◆ EXERCISE PROMPT ◆
Reproduce every line in full, starting with the line that contains "At what coordinates" and going on through the line that contains "(x=944, y=320)", but multiply each coordinate in the answers by 0.8 and round to whole numbers, rounding halves up. Leave out the pictures.

◆ TASK MATERIAL ◆
◇ ◇ ◇

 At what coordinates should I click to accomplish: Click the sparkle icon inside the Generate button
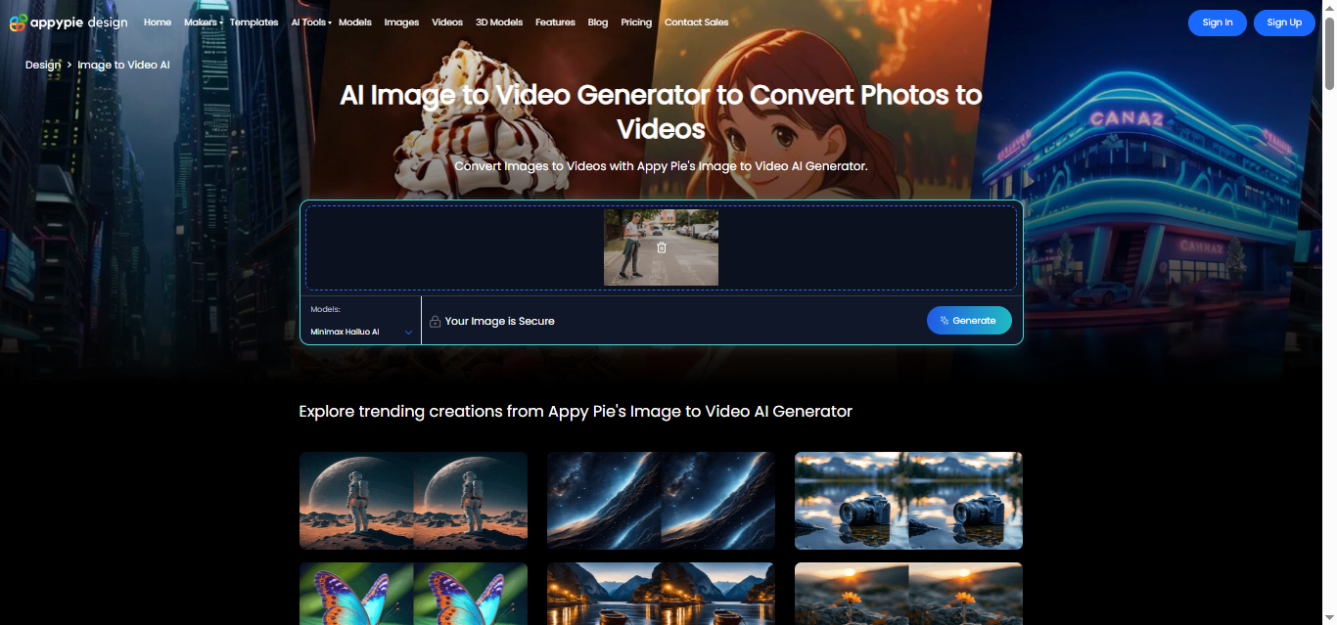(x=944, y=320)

◇ ◇ ◇

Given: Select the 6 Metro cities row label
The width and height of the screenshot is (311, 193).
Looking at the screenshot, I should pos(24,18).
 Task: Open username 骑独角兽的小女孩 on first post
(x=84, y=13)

◇ ◇ ◇

◆ EXERCISE OUTPUT ◆
 At what coordinates should I click to accomplish: Click the sparkle icon inside the Generate button
(x=755, y=256)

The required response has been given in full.